Scott is feeling generous again and appoints Thomas as his trustee and transfers £1,000 to him to hold on trust for the benefit of those people who live in the same road as Scott. Scott provides that Thomas should use his absolute discretion to choose those people who are to benefit and the amounts by which they are to benefit.


This is again a type of express trust since Scott has deliberately created it. The beneficial interests are not fixed. Instead, Scott has said that Thomas must choose who will benefit from a particular group of people and the extent to which they will benefit. This is a discretionary trust. Problems can arise where the settlor fails to define the group with sufficient precision.19


Trustees of a discretionary trust must choose a recipient (or recipients) from the class of people the settlor has defined. The trustees must then consider how much such a recipient should receive from the trust fund.

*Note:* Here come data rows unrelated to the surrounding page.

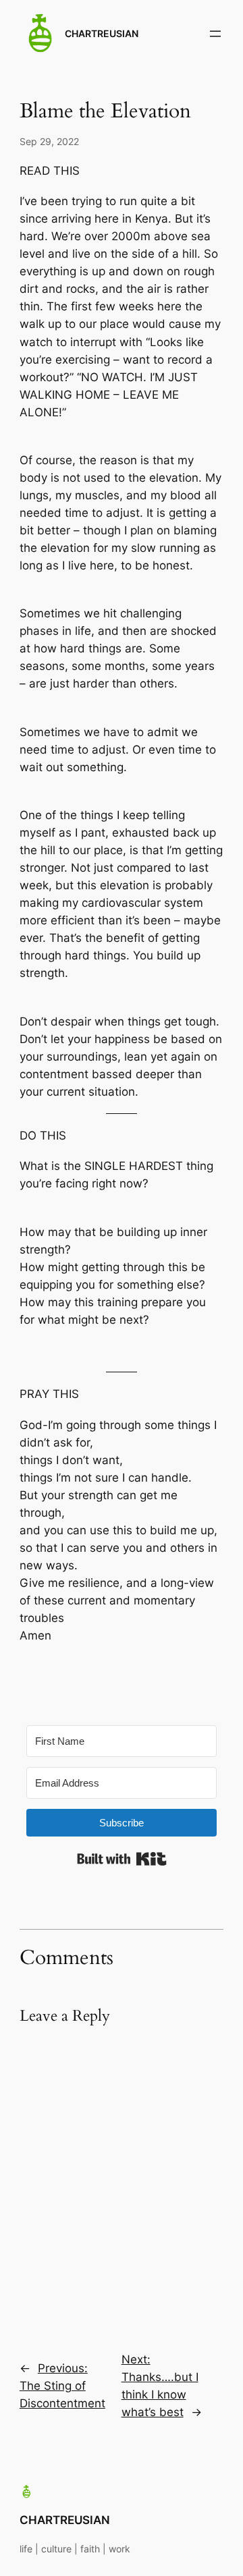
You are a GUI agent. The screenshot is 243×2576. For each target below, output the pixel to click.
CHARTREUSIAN (101, 33)
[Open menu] (215, 34)
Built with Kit (122, 1859)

The rights of people falling into the group as defined by the settlor under a discretionary trust are interesting. They were considered by Walton J in Vestey v IRC (No. 2).20


Walton J said that, individually, such potential recipients had no ‘relevant right whatsoever’ to enjoy any equitable entitlement from the trust. Instead, as a whole, all of the members of the defined group of the trust could join together and collectively enforce a right to ensure the trustees kept to the terms of the trust. The reason for none of the individuals having rights personally under the trust is, of course, because of the very nature of the trust that has been created. The settlor has created a discretionary trust, to benefit a defined group. Any individual within that group may, or may not, eventually be chosen by the trustees to benefit. Until that individual is chosen, he is not a true beneficiary and has no individual rights. Collectively, however, all of those individuals can join together to enforce the trust against the trustees since — by definition — some of them must be chosen from the group. Once an individual is chosen by the trustee to benefit from the trust, he becomes a true beneficiary and only at that point does he have an equitable interest in the trust property. Until that stage, all he has is a hope of being chosen to benefit.21


The protective trust


This is our third type of express trust. As its name suggests, it is an example of equity acting paternalistically again. It seeks to protect beneficiaries from themselves. It ensures that the beneficiary can enjoy the trust property for their lifetime, but if the beneficiary infringes the trust during their life, it is converted into a discretionary trust.22 This can be shown by an example.






EXPLAINING THE LAW


Scott transfers a house to Thomas, his trustee, to hold on protective trust for Ulrika. Scott is concerned that Ulrika has an alcohol dependency which is out of control, but he wants Ulrika to have a home in which to live. Consequently, Scott makes the trust protective by providing that if Ulrika does not seek treatment for alcoholism, the trust will come to an end and will be replaced with a discretionary trust in favour of other people whom Scott defines.


This trust should give Ulrika the incentive to control her alcohol habit by providing that the trust in her favour will end should she continue to consume it to extremes.